Last week, I have tested all resiliency scenarios on a new FAS8040-FMC 7-mode.
I have encountered the following issue.
Here is the summary of the configuration:
FAS8040 controller A, 1 stack with 2 x 48 Disks SATA DS4246, Pool0 of controller A, Pool1 of controller B.
FAS8040 controller B, 1 stack with 2 x 48 Disks SATA DS4246, Pool0 on Controller B, Pool1 of controller A.
When we did power off one SATA shelf in Site A, Aggr mirror of controller B went offline on second plex (pool 1). Normal behaviour.
When we did power on the SATA shelf back, mirror plex of controller B aggregate started a double reconstruction using spares of pool1 and pool 0 (Pool 0 !)
Why: When we power cycle a SATA shelf, disks are not initialized at the same time. You can see that disks start one column after the other.
So Data OnTAP started to see disks, but not all at the same time. When a minimum amount of disks had been detected, the system started the double reconstruction with the spare disks.
As a workaround, we did the same test but before powering on the shelf, we removed the SAS cables. When the shelf was fully initialized, we put the SAS cables back. It worked.
So, here is my question: Do you know if there is a specific setting in Data OnTAP to prevent such behaviour?
And is it normal to reconstruct an aggregate with a spare disk from the remote pool? Is this done by design to protect the Raid groups?
Thank you for reading
Thank you, this is really useful information. Which version of DOT are you running (to exclude possibility that this was fixed in teh latest version)?
Regarding spare disk selection - yes, this behavior is documented, see How does Data ONTAP select spares for aggregate creation, aggregate addition and failed disk replacement?
We are running version 8.2.3P2 (almost the latest one).
I've been provided the following information by Netapp.
Disk drive spin-up time differs for disk shelves with four power supplies and two power supplies. For a disk shelf with four power supplies, all disk drives spin-up at the same time. For a disk shelf with two power supplies, each of the four columns of disk drives spin-up at 12 second intervals.
It seems that adding 2 power supplies should solve the issue.
Otherwise, I've been told that removing the SAS cables before powering on the shelf is recommended.
Well, NetApp ships SATA shelves with 2 PSUs and official statement is, 2 PSUs are enough for SATA. It is true in the sense, shelf with SATA drives will function with single PSU. But as we have seen it could cause issues.
It is really independent of Metro Cluster (although having two pools makes it worse). Consider short power outage. FAS and shelves will power on when it is over and this may trigger excessive reconstructions that could be avoided. And even with 4 PSUs there is no guarantee that all 4 of them will be powered if outage happens.

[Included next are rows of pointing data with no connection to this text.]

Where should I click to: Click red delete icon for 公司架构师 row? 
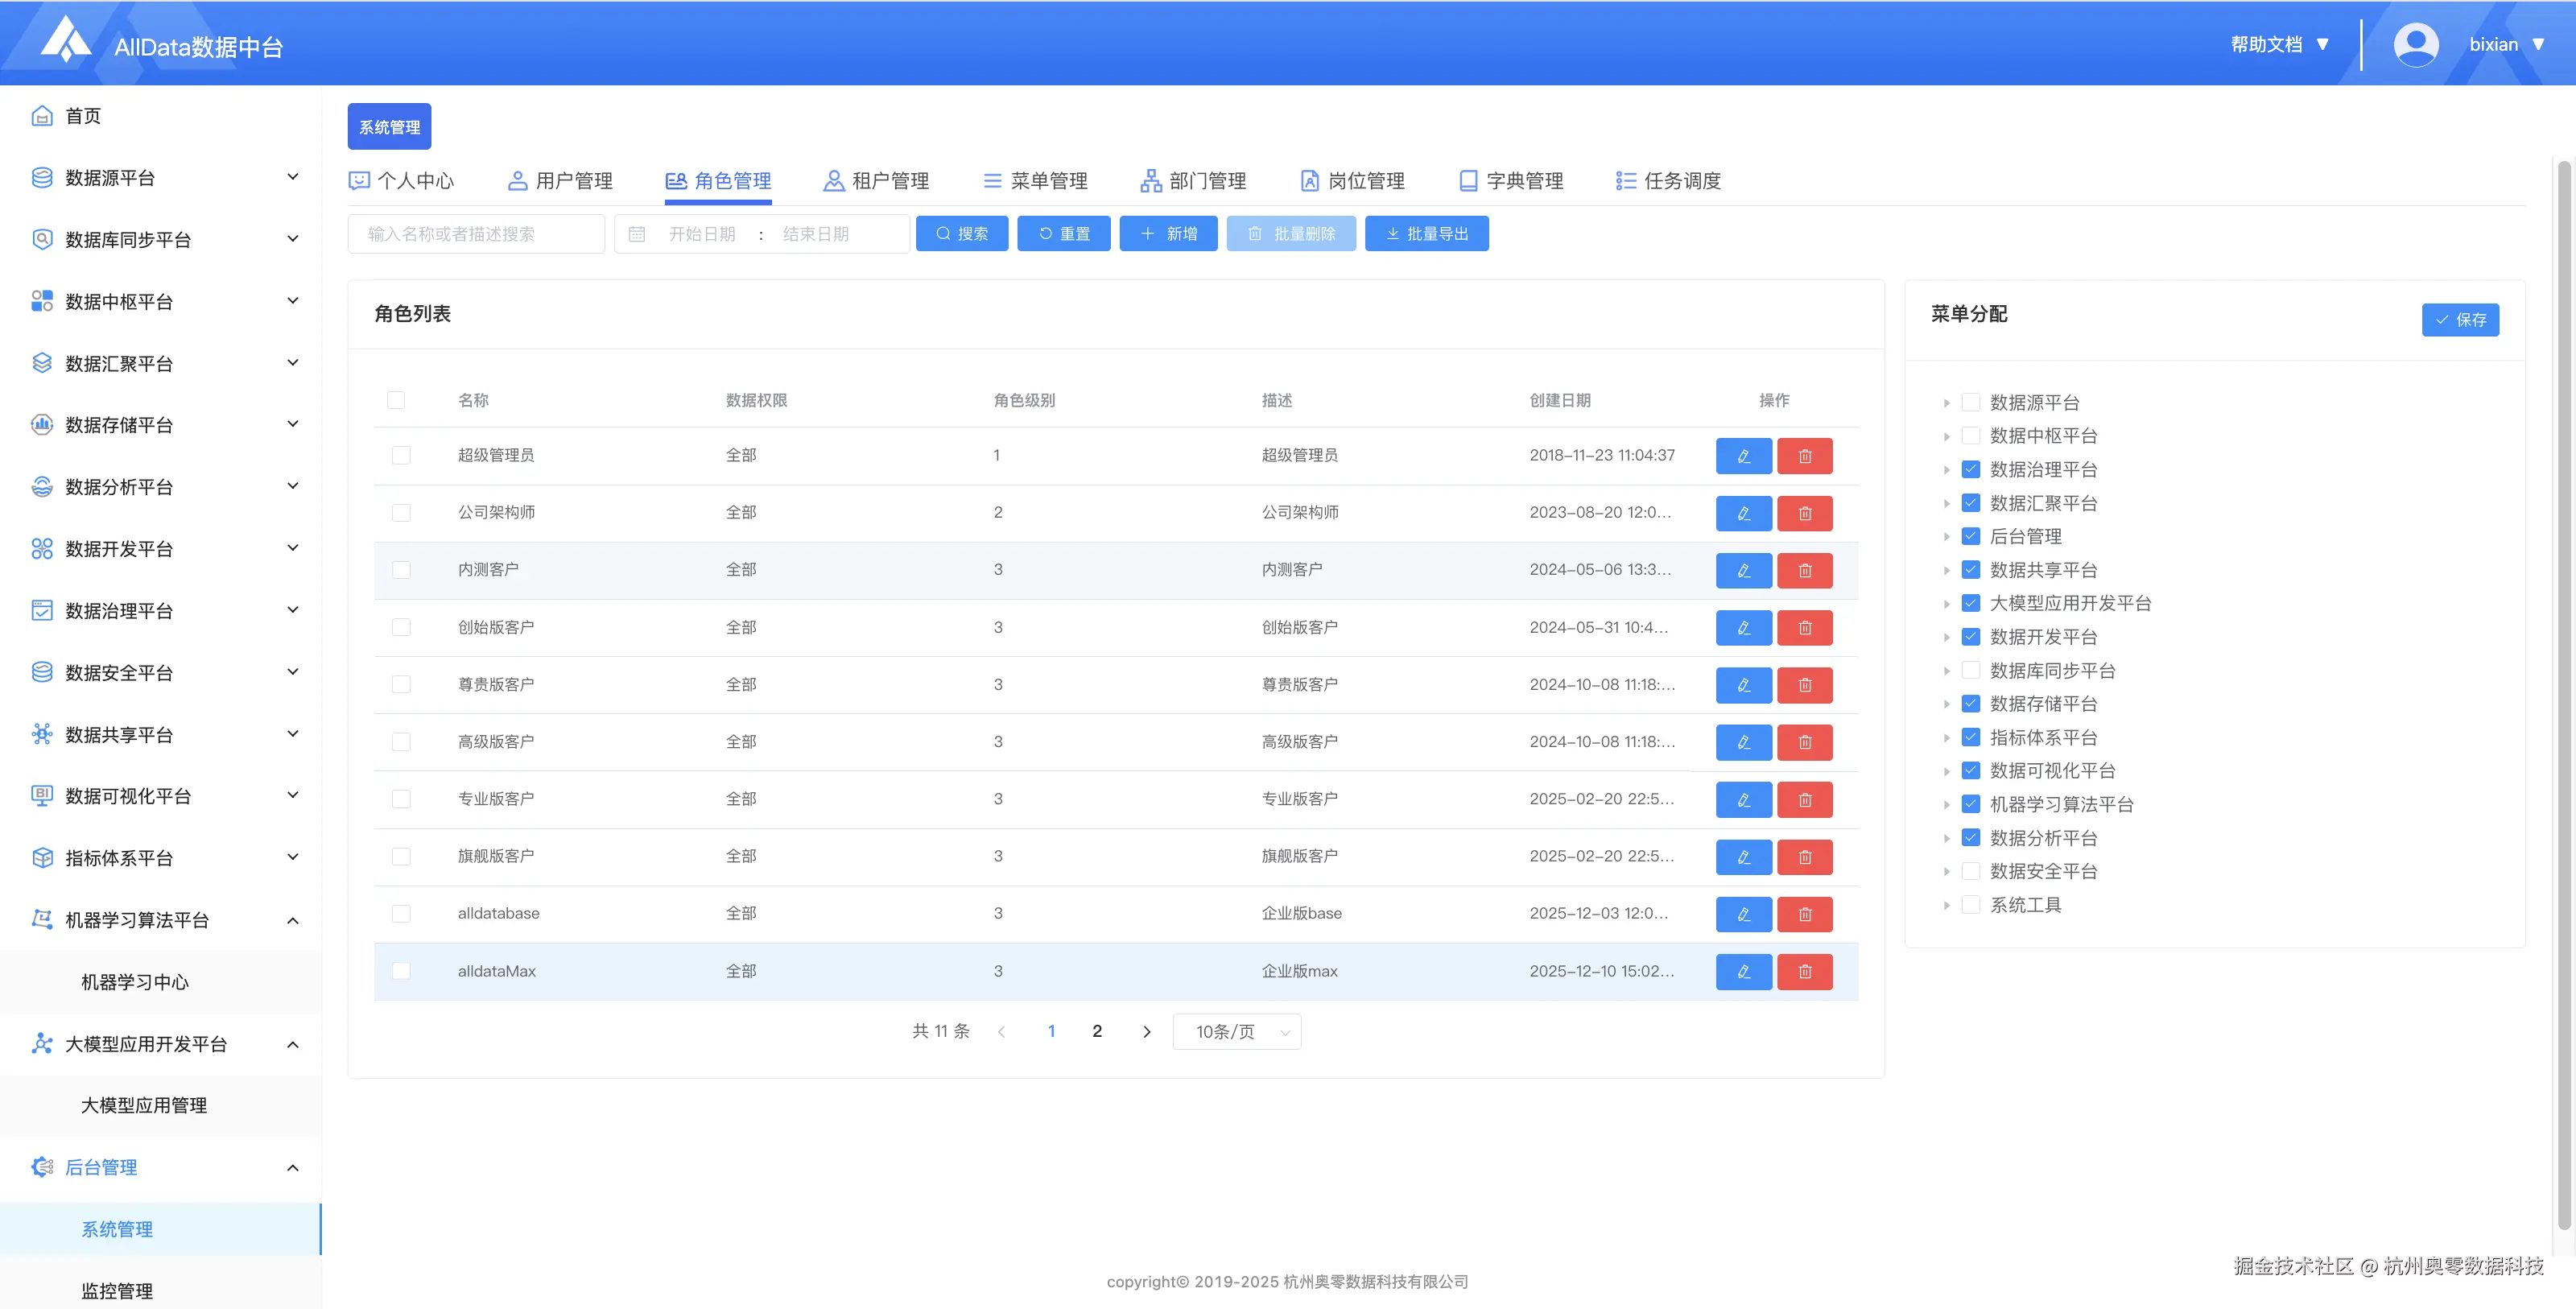click(x=1804, y=513)
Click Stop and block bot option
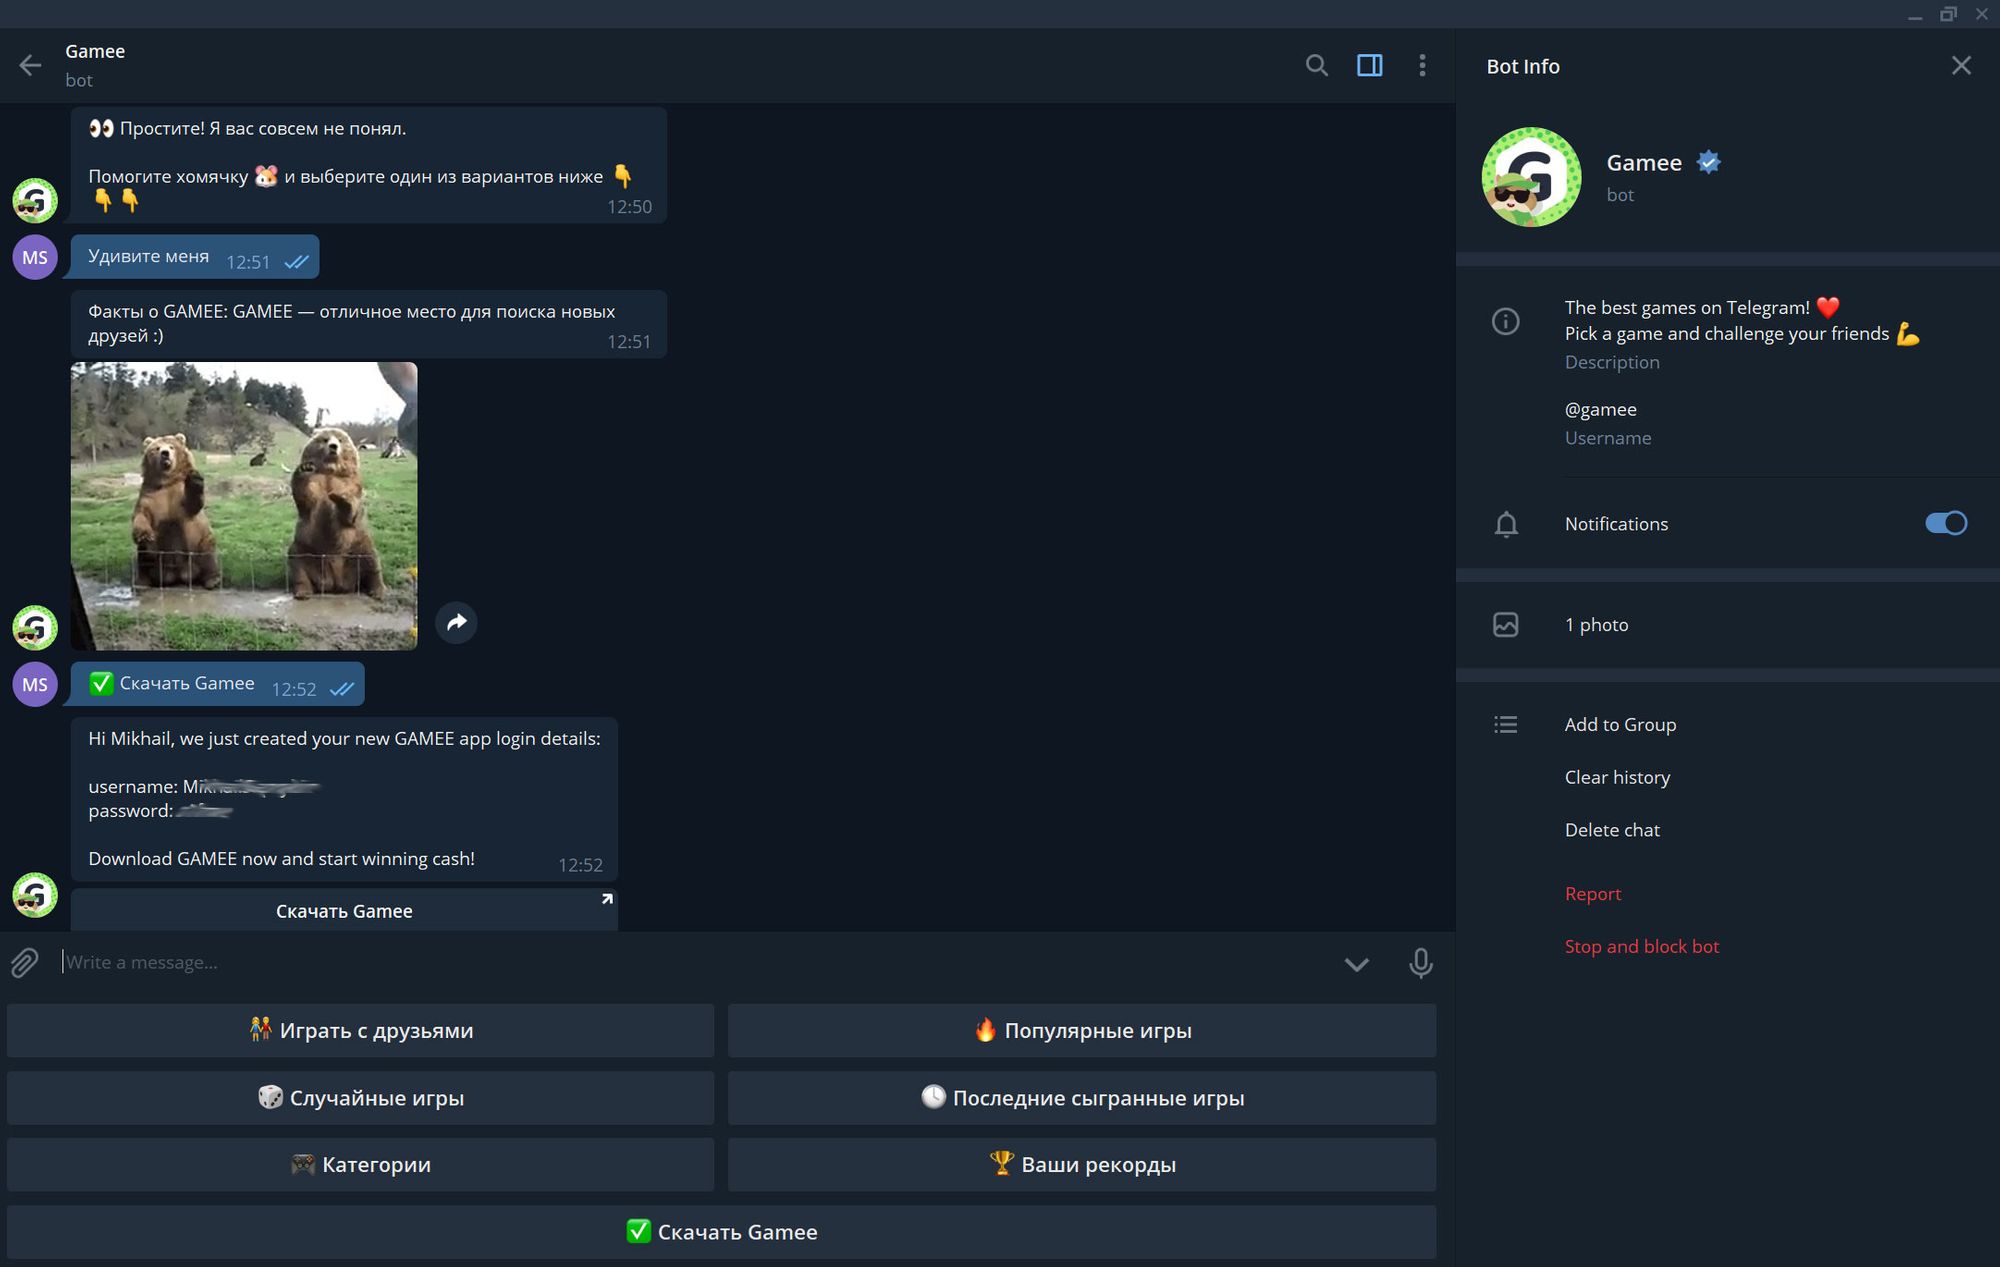2000x1267 pixels. 1641,945
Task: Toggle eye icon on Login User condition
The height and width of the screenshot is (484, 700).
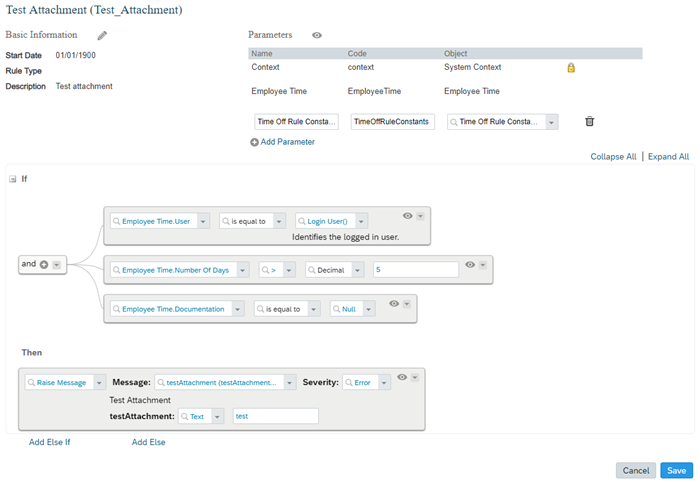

But returning to the question of spare selection - it looks like a bug. According to KB I mentioned
Data ONTAP will search for suitable spares in the opposite pool only if the aggregate is mirror-degraded or is resyncing, with
the plex containing the failed disk serving as the source of the resync.
according to your description that was not the case. You have "failed" disks in target part of resync in mirrored aggregate. It should not use spares from different pool then. On your place I would open separate case pointing to this KB article and asking to clarify.
The issue regarding this is that Data OnTAP could see some disks of the failed aggregates, but not all of them (because of the delay in restarting all disks).
So instead of waiting for an additional 24 seconds maybe, there is a mechanism to restart a double reconstruction with the spare disks which are available.
When you are connected to the console, you really see disks coming online by batches, and when enough were detected, it started this reconstruction.
I've talked with someone from Netapp yesterday who told me that the SAS cables disconnection is the "rule". I've asked him to point me to the official documentation about this, I'm still waiting.
There are two independent problems here - staggering disk startup and spare selection. Whatever the reason for degraded plex is, spare selection does not look right.